+++ Dataset entries

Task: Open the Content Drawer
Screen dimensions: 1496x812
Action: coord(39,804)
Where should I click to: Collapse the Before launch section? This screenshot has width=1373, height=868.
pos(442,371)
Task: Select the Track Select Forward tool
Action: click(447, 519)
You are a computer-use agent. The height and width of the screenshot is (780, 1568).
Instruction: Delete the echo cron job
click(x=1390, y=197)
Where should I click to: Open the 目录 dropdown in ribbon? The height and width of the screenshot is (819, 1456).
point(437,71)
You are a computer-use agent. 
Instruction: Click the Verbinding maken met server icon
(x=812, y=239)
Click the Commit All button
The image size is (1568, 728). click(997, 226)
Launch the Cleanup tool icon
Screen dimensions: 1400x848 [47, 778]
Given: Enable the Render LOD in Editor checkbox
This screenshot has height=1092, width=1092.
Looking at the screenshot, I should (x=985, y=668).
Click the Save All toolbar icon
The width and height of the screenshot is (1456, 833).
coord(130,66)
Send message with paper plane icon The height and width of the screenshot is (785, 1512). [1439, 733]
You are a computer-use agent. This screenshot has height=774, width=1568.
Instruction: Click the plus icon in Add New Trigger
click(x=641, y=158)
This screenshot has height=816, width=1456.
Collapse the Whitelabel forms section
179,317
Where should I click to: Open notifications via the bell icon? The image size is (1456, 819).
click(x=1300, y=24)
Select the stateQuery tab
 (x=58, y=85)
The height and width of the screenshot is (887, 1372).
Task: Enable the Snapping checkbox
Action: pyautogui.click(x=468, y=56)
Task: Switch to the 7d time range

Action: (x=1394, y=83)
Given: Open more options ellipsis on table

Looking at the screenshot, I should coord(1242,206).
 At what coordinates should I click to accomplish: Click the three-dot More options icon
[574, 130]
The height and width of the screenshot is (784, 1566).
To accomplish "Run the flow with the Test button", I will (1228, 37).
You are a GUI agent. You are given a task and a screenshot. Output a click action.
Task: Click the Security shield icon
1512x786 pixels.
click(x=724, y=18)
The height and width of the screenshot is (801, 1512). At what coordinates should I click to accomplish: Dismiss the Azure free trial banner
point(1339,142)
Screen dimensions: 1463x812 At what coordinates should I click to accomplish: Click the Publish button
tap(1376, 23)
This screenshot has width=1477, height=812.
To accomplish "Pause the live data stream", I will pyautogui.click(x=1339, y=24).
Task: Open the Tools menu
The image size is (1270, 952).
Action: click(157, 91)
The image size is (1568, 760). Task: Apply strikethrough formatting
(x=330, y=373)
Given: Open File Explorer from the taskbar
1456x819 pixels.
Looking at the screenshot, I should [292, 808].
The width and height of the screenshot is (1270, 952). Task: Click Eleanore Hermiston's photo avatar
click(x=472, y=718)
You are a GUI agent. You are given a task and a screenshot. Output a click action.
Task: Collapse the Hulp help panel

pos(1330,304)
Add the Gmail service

++++++

#### [What this task involves]
The response should be an exact repeat of the data above.

#### [Output for this task]
Task: Open the Content Drawer
Screen dimensions: 1496x812
Action: coord(39,804)
Where should I click to: Collapse the Before launch section? This screenshot has width=1373, height=868.
pos(442,371)
Task: Select the Track Select Forward tool
Action: click(447, 519)
You are a computer-use agent. The height and width of the screenshot is (780, 1568).
Instruction: Delete the echo cron job
click(x=1390, y=197)
Where should I click to: Open the 目录 dropdown in ribbon? The height and width of the screenshot is (819, 1456).
point(437,71)
You are a computer-use agent. 
Instruction: Click the Verbinding maken met server icon
(x=812, y=239)
Click the Commit All button
The image size is (1568, 728). click(997, 226)
Launch the Cleanup tool icon
Screen dimensions: 1400x848 [47, 778]
Given: Enable the Render LOD in Editor checkbox
This screenshot has height=1092, width=1092.
Looking at the screenshot, I should (x=985, y=668).
Click the Save All toolbar icon
The width and height of the screenshot is (1456, 833).
coord(130,66)
Send message with paper plane icon The height and width of the screenshot is (785, 1512). [1439, 733]
You are a computer-use agent. This screenshot has height=774, width=1568.
Instruction: Click the plus icon in Add New Trigger
click(x=641, y=158)
This screenshot has height=816, width=1456.
Collapse the Whitelabel forms section
179,317
Where should I click to: Open notifications via the bell icon? The image size is (1456, 819).
click(x=1300, y=24)
Select the stateQuery tab
 (x=58, y=85)
The height and width of the screenshot is (887, 1372).
Task: Enable the Snapping checkbox
Action: pyautogui.click(x=468, y=56)
Task: Switch to the 7d time range

Action: (x=1394, y=83)
Given: Open more options ellipsis on table

Looking at the screenshot, I should coord(1242,206).
 At what coordinates should I click to accomplish: Click the three-dot More options icon
[574, 130]
The height and width of the screenshot is (784, 1566).
To accomplish "Run the flow with the Test button", I will (1228, 37).
You are a GUI agent. You are given a task and a screenshot. Output a click action.
Task: Click the Security shield icon
1512x786 pixels.
click(x=724, y=18)
The height and width of the screenshot is (801, 1512). At what coordinates should I click to accomplish: Dismiss the Azure free trial banner
point(1339,142)
Screen dimensions: 1463x812 At what coordinates should I click to accomplish: Click the Publish button
tap(1376, 23)
This screenshot has width=1477, height=812.
To accomplish "Pause the live data stream", I will pyautogui.click(x=1339, y=24).
Task: Open the Tools menu
The image size is (1270, 952).
Action: click(157, 91)
The image size is (1568, 760). Task: Apply strikethrough formatting
(x=330, y=373)
Given: Open File Explorer from the taskbar
1456x819 pixels.
Looking at the screenshot, I should [292, 808].
The width and height of the screenshot is (1270, 952). Task: Click Eleanore Hermiston's photo avatar
click(x=472, y=718)
You are a GUI agent. You are given a task and a screenshot. Output a click action.
Task: Collapse the Hulp help panel

pos(1330,304)
Add the Gmail service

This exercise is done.